Petitioners position on
that issue is that Petitioner and XXXXX had a very unique relationship, and
because of their course of dealing for more than twenty years there was a
unique trust and respect between them.
XXXXX has concurred with those representations of the Petitioner. Both XXXXX and Petitioner testified that it
was their intent for XXXXX to purchase the materials in question and to assume
most of the risks with respect to those materials. They further testified that even on those materials on which
change orders were not prepared or executed, the conduct of the parties by XXXXX
purchasing and providing the materials demonstrated their contractual intent,
and mutual consent to modify the contract by their performance even though
changes were not made in the written documentation.

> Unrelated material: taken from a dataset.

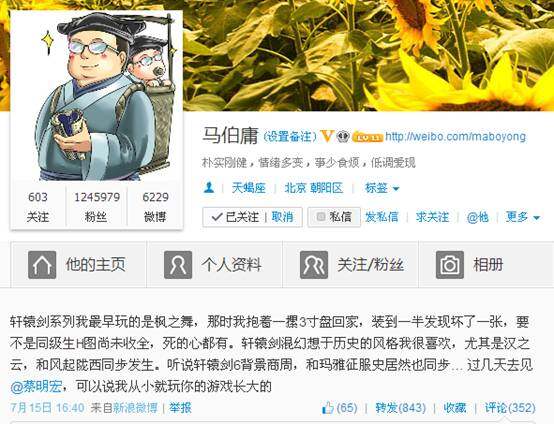
Task: Click the cartoon avatar profile picture
Action: 97,96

The testimony of the parties is supported by their conduct. XXXXX did assume the burdens, risks and
responsibilities for the materials even though they were not contractually
required to do so because the change orders had not been executed.
The Commission has some
reservations about those arguments, but because the conduct of the parties
supports their testimony, in the absence of clarity in the rules that the
written contract will prevail over the conduct or actions of the parties, the
Commission is inclined to accept that position for retroactive, but not
prospective, interpretation of the construction contracts for these
projects. There is other substantial
evidence to indicate that XXXXX did in fact buy the materials and assumed most
of the burdens, risks, responsibilities, and incidents of ownership.
Based upon the
foregoing, it is the order of the Utah State Tax Commission that the Petition
for Redetermination is hereby granted
and the audit assessment made by the Auditing Division is reversed and set
aside. It is so ordered.
DATED this 9th day of
March, 1992.
BY ORDER OF THE UTAH STATE TAX COMMISSION.
R. H. Hansen Roger
O. Tew
Chairman Commissioner
B. Pacheco S.
Blaine Willes*
Commissioner Commissioner
NOTICE: You have twenty (20) days after the date of the final order to
file a request for reconsideration or thirty (30) days after the date of final
order to file in Supreme Court a petition for judicial review. Utah Code Ann. ? ?63‑46b‑13(1),
63‑46b‑14(2)(a).
*Since the hearing on this case, Commissioner G. Blaine Davis has been
replaced by S. Blaine Willes.
Commissioner Willes has been duly advised of the facts and circumstances
regarding this case, and is qualified to sign this decision.